» WRITTEN REQUEST A:
Reproduce the stretch from "What’s a Beta Reader?" through "about beta reading." in the piece on beta readers, word for word.
» WRITTEN REQUEST B:
Answer these from the piece on beta readers:
(i) According to the husband's question, where did every scene in the first draft start?
(ii) What does the term in medias res mean?
(iii) What three things is a beta reader's feedback usually on?

» SUPPLIED PASSAGE:
Who Will Read Your First Draft And How Do You Help Them?

When I finished the first draft of my first novel, Descent, I was exhilarated and terrified. Exhilarated because I’d accomplished my dream of writing a novel, and terrified because I now had to share it with someone.

But who?

My lucky husband got to be my first beta reader. He understood how important my story was to me. He’d be kind yet helpful. So I took a deep breath and hit the print button.

I couldn’t be in the same room with him as he read. That was just too stressful.

Once he finished, he gave me one of the most useful pieces of advice that I still use today. It came in the form of a question.

“Do you know you start every scene in a doorway?”

I hadn’t noticed that. His question made me do a full rewrite of every scene, looking at the opening. This is when I discovered the term in medias res — start in the middle of the action.

Now, before I share my story with anyone, I check the beginning of each scene and choose the opening carefully. I try to open with a hook for each scene.

As the years have gone by, I’ve had many beta readers and received a lot of valuable advice, comments, and questions. I couldn’t write the way I do without these precious people.


What’s a Beta Reader?

A beta reader is a person who reads your manuscript before it’s published and provides you with feedback on your story. The feedback is usually on characters, plot, and settings. (Although you may get comments on copyediting and proofreading, too.)

A helpful beta reader gives you honest feedback, positive or negative, that you use to improve your story.

An ineffective beta reader says, “That’s a nice story. I liked it.” While that feels good, it doesn’t help you write a better story.


Tips for Getting Useful Feedback

Convincing friends to give you honest feedback is difficult. People who care about you usually don’t want to hurt your feelings and may be worried about beta reading.

(Dataset excerpt)

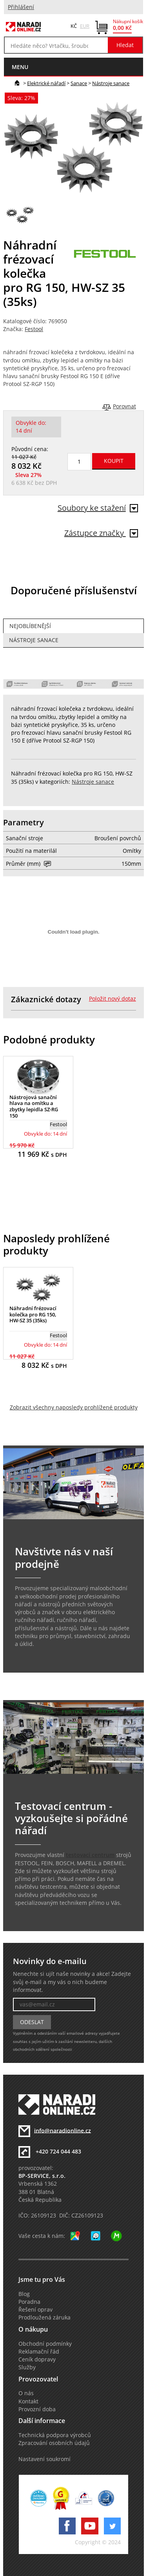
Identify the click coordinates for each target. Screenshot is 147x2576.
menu (20, 67)
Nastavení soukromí (44, 2459)
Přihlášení (21, 7)
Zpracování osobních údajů (54, 2443)
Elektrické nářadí (46, 83)
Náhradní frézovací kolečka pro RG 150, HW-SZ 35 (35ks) (32, 1314)
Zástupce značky (101, 533)
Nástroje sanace (110, 83)
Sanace (79, 83)
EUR (84, 25)
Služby (27, 2367)
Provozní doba (37, 2409)
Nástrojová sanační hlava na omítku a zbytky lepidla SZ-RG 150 (33, 1106)
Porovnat (124, 406)
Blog (24, 2293)
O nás (26, 2393)
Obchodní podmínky (45, 2343)
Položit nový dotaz (112, 998)
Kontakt (28, 2401)
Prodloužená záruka (44, 2317)
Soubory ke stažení (98, 507)
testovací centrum (90, 1855)
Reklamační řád (38, 2351)
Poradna (29, 2301)
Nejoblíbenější (30, 626)
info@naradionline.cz (62, 2130)
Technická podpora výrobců (54, 2435)
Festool (34, 329)
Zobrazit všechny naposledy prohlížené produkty (74, 1407)
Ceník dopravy (37, 2359)
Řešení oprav (35, 2309)
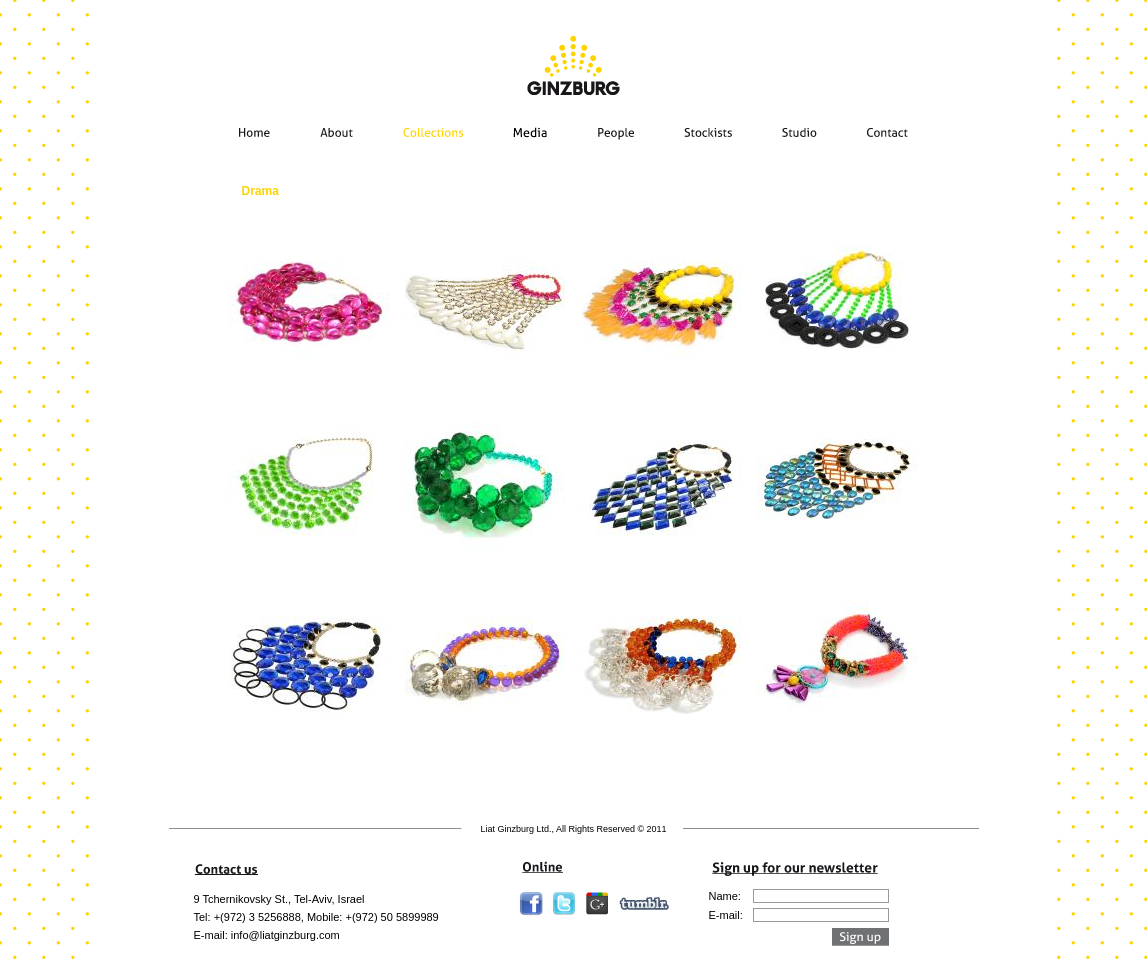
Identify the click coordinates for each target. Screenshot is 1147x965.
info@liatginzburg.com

» EXERCISE OUTPUT A:
What’s a Beta Reader?

A beta reader is a person who reads your manuscript before it’s published and provides you with feedback on your story. The feedback is usually on characters, plot, and settings. (Although you may get comments on copyediting and proofreading, too.)

A helpful beta reader gives you honest feedback, positive or negative, that you use to improve your story.

An ineffective beta reader says, “That’s a nice story. I liked it.” While that feels good, it doesn’t help you write a better story.


Tips for Getting Useful Feedback

Convincing friends to give you honest feedback is difficult. People who care about you usually don’t want to hurt your feelings and may be worried about beta reading.

» EXERCISE OUTPUT B:
(i) In a doorway.
(ii) Start in the middle of the action.
(iii) Characters, plot, and settings.